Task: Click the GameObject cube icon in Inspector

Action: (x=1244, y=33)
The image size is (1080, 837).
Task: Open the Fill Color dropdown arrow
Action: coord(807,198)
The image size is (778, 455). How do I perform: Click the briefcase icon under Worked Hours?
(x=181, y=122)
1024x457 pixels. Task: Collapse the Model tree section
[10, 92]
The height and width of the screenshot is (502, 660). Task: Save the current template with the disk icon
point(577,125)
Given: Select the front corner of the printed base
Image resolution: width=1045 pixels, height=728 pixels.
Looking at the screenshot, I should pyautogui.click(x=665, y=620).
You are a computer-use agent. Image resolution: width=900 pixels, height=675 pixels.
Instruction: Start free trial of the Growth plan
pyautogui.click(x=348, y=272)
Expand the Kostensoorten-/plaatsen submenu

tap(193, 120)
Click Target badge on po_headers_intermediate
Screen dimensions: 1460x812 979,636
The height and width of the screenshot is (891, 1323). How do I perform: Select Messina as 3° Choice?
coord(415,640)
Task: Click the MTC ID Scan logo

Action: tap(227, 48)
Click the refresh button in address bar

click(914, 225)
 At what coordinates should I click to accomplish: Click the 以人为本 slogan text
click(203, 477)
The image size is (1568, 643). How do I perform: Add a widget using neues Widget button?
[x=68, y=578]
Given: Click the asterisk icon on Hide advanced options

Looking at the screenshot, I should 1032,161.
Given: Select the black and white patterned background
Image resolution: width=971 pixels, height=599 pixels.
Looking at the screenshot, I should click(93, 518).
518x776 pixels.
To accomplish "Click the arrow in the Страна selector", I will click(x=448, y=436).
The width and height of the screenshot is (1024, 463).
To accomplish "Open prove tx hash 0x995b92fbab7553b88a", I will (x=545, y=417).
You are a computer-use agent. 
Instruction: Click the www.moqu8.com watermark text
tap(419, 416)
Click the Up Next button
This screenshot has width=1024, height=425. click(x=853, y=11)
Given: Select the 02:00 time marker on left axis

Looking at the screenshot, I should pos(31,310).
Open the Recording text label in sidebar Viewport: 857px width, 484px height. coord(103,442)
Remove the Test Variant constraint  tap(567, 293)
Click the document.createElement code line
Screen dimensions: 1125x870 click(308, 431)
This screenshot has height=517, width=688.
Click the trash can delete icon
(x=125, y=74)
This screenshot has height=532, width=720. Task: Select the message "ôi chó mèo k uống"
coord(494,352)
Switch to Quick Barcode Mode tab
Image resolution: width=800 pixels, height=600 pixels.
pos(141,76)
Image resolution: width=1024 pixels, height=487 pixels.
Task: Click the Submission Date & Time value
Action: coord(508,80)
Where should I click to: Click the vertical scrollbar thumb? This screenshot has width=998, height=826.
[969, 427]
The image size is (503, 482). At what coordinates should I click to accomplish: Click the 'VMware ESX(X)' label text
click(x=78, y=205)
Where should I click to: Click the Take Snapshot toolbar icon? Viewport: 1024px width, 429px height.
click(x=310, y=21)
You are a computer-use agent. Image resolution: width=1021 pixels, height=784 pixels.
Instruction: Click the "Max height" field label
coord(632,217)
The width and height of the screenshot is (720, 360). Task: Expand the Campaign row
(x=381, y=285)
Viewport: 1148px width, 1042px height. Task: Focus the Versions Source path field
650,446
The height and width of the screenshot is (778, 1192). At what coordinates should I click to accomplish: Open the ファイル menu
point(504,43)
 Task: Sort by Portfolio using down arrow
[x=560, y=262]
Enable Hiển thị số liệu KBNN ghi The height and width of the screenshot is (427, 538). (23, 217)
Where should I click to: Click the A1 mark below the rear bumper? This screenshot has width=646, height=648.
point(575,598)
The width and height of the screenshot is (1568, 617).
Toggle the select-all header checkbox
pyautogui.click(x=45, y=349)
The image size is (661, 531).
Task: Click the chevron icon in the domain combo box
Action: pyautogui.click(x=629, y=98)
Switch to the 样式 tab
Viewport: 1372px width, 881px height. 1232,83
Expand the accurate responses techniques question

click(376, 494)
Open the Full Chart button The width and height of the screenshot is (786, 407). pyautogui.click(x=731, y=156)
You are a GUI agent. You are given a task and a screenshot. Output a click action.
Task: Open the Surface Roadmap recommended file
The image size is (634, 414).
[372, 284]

________

### [How to complete this task]
Go through the data, and copy each line in which the word "agent" appears.

### [Task solution]
You are a computer-use agent. Image resolution: width=900 pixels, height=675 pixels.
You are a computer-use agent. 
You are a computer-use agent. Image resolution: width=1021 pixels, height=784 pixels.
You are a GUI agent. You are given a task and a screenshot. Output a click action.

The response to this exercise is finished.